Shruti Sabale,
Shraddha Bhawar,
Dinesh Gujar,
Payal Rajput,
S.P. Palekar,
- Student, Department of Mechanical Engineering, Sanjivani College of Engineering, Kopargaon, Ahmednagar, Maharashtra, India
- Student, Department of Mechanical Engineering, Sanjivani College of Engineering, Kopargaon, Ahmednagar, Maharashtra, India
- Student, Department of Mechanical Engineering, Sanjivani College of Engineering, Kopargaon, Ahmednagar, Maharashtra, India
- Student, Department of Mechanical Engineering, Sanjivani College of Engineering, Kopargaon, Ahmednagar, Maharashtra, India
- Student, Department of Mechanical Engineering, Sanjivani College of Engineering, Kopargaon, Ahmednagar, Maharashtra, India
Abstract
This study explores the design of a vision-based screw detection and orientation system for industrial automation, inspection, and robot disassembly. By integrating machine learning algorithms like region-based convolutional neural networks (R-CNN) with traditional image processing and impedance sensing, the system performs real-time screw presence detection, head type identification, and alignment. Three key technologies—deep learning classification, edge-based geometric analysis, and impedance verification—are integrated into a single modular system. The findings indicate that the proposed hybrid system greatly improves detection accuracy, automates disassembly, and complies with Industry 4.0 demands. In addition to detection and orientation, the system architecture is designed with scalability and adaptability in mind, enabling seamless deployment across diverse manufacturing environments. A high-resolution industrial camera captures continuous image streams, which are pre-processed using noise reduction, contrast enhancement, and normalization techniques to ensure consistent performance under varying lighting conditions. The extracted image features are then processed through the R-CNN framework to localize screws within complex assemblies, even in cluttered or partially occluded scenarios. To enhance robustness, the system incorporates edge-based geometric analysis for precise contour extraction and slot orientation measurement. This approach enables accurate differentiation between various screw head types such as Phillips, flathead, Torx, and hexagonal configurations. The integration of impedance sensing further validates screw engagement status during robotic manipulation, ensuring that the detected screw is physically accessible and correctly aligned before initiating disassembly. This multimodal verification significantly reduces false positives and operational errors. The modular design allows independent calibration of each subsystem—vision processing, classification, geometric analysis, and impedance sensing—thereby facilitating easier maintenance and upgrades. Real-time feedback mechanisms are implemented to support adaptive robotic control, where orientation data is transmitted directly to robotic end-effectors for precise torque application and unscrewing operations.
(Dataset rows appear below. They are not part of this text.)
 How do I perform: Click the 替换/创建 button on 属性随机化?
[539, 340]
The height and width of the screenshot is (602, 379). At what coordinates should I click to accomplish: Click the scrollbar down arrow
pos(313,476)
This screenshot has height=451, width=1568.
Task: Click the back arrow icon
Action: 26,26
Keywords: Screw detection, R-CNN, robotic vision, automated disassembly, hough transform, impedance sensor, machine learning, smart manufacturing
[This article belongs to International Journal of Advanced Robotics and Automation Technology ]
Shruti Sabale, Shraddha Bhawar, Dinesh Gujar, Payal Rajput, S.P. Palekar. Design and Development of Screw Detection System : A case study. International Journal of Advanced Robotics and Automation Technology. 2026; 04(01):30-36.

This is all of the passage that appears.